Cuando la noche terminó de caer, Nafre había ayudado a la princesa a desvestirse y a echarse el aceite por el cuerpo para dormir antes de dejarla sola. Kaamia, en vez de dormir, se había quedado sentada delante del ventanal, apartando la tela de seda que lo cubría. Le gustaba el cielo nocturno, las estrellas adornándolo el manto oscuro que lo conformaba. Emitió un nuevo suspiro y se retiró un poco de la ventana justo cuando una figura apareció en ella, acuclillada cual depredador.

Todo pasó muy deprisa. Kaamia estaba apunto de gritar asustada por la repentina aparición, pero pronto sintió una mano sobre sus labios, evitándolo. Aterrorizada intentó dar un paso hacia atrás, pero se tropezó, cayendo al suelo a la par que la figura se abalanzaba sobre ella, sin destapar sus labios. Ambos cayeron al suelo y Kaamia se golpeó en la cabeza con la dura piedra, provocando que emitiera un gemido de dolor. Cerró los ojos por el impacto. Se sintió mareada, algo confusa y a penas sabía lo que había pasado. Entreabrió los ojos ligeramente y allí, a pocos centímetros, había un juvenil y travieso rostro que la sonreía. Su piel era tostada como la suya, pero poseía un precioso brillo nacarado, sus ojos castaños eran profundos y atrayentes, su sonrisa era digna de un adonis y su aroma la volvía loca. Esbozó una tonta sonrisa cuando le reconoció y alzó la mano para acariciar su mejilla, gélida como el hielo pero suave como la seda. El muchacho, al ver su reacción, apartó la mano de sus labios.

-Creí que iban a descubrirme- murmuró Habib mientras pasaba la mano por la mejilla de la muchacha, delicadamente. Hacía ya un par de años que la había conocido por casualidad y se había sentido terriblemente atraído por ella, por su belleza, por la sensualidad que rezumaba y, sobretodo, por el dulce olor de su sangre recorriendo su cuerpo.

-Y yo creí que eras un asaltante- murmuró ella, retirándole un mechón de cabello del rostro con cuidado.
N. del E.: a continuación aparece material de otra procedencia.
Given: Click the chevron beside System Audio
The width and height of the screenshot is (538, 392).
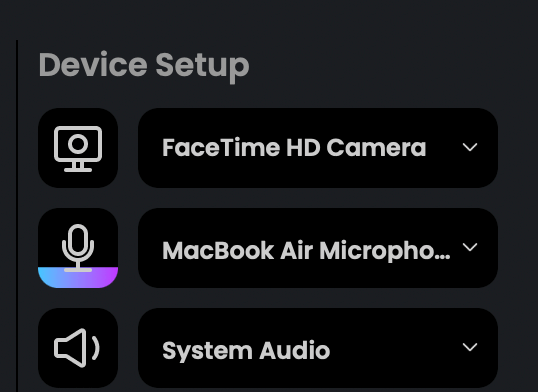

Si pudiera elegir con quién casarse, sin duda le elegiría a él, a ese joven travieso y desenfadado que una noche se había colado en su habitación y la había robado un beso.

-Y eso soy, vengo una noche más a robarte un beso- murmuró sugerente el muchacho, reclinándose hacia ella para besar sus cálidos y dulces labios. Agradecía enormemente el haberse alimentado justo antes de ir a verla; a veces se le hacía doloroso el no poder clavar sus colmillos en su piel, desgarrarla hasta hacer brotar el néctar de sus venas. Kaamia tembló entre besos, rodeando su cuello con ambos brazos lentamente mientras le besaba, refugiándose en el amor que había desarrollado por el muchacho, un amor que la llevaría a vivir muchas más experiencias de las que jamás había podido imaginar.